> **Records for the task**
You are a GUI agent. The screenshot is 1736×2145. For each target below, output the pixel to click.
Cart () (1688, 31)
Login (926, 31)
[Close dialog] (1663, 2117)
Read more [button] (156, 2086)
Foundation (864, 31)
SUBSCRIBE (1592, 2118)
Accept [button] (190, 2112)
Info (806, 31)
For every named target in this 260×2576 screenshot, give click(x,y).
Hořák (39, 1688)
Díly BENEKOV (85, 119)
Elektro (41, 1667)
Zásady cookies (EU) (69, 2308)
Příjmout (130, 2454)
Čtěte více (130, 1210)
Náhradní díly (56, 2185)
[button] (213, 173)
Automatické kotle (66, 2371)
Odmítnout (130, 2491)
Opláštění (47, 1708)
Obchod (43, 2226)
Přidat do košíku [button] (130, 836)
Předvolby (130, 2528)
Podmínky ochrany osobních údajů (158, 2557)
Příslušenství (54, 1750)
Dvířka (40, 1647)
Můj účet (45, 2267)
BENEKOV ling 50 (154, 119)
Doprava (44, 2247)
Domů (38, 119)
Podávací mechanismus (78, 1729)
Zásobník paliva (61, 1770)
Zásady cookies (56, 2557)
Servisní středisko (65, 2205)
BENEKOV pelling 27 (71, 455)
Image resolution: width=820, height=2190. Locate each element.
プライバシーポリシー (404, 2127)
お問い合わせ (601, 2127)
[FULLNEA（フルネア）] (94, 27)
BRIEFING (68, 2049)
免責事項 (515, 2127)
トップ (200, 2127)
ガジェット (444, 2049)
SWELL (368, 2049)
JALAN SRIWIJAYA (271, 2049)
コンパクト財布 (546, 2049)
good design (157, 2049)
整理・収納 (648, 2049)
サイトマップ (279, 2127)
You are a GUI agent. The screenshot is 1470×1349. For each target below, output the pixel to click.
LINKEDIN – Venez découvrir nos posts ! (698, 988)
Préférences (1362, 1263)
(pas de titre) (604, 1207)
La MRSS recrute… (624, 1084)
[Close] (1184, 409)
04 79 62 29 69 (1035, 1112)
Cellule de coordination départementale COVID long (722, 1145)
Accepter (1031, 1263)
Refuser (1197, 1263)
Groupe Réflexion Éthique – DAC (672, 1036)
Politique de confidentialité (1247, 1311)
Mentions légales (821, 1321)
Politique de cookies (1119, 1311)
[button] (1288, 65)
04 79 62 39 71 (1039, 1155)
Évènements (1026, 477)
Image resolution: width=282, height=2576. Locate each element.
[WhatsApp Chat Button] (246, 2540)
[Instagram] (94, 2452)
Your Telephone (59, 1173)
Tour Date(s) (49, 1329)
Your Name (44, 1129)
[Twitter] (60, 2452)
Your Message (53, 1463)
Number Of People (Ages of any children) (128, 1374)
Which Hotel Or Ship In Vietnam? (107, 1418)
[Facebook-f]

> **Work task**
Only one stretch of the entries above is wanted: the lines from the one containing "Foundation (864, 31)" through the one containing "Podávací mechanismus (78, 1729)". Please reproduce it exactly.

> **Written answer**
Foundation (864, 31)
SUBSCRIBE (1592, 2118)
Accept [button] (190, 2112)
Info (806, 31)
For every named target in this 260×2576 screenshot, give click(x,y).
Hořák (39, 1688)
Díly BENEKOV (85, 119)
Elektro (41, 1667)
Zásady cookies (EU) (69, 2308)
Příjmout (130, 2454)
Čtěte více (130, 1210)
Náhradní díly (56, 2185)
[button] (213, 173)
Automatické kotle (66, 2371)
Odmítnout (130, 2491)
Opláštění (47, 1708)
Obchod (43, 2226)
Přidat do košíku [button] (130, 836)
Předvolby (130, 2528)
Podmínky ochrany osobních údajů (158, 2557)
Příslušenství (54, 1750)
Dvířka (40, 1647)
Můj účet (45, 2267)
BENEKOV ling 50 (154, 119)
Doprava (44, 2247)
Domů (38, 119)
Podávací mechanismus (78, 1729)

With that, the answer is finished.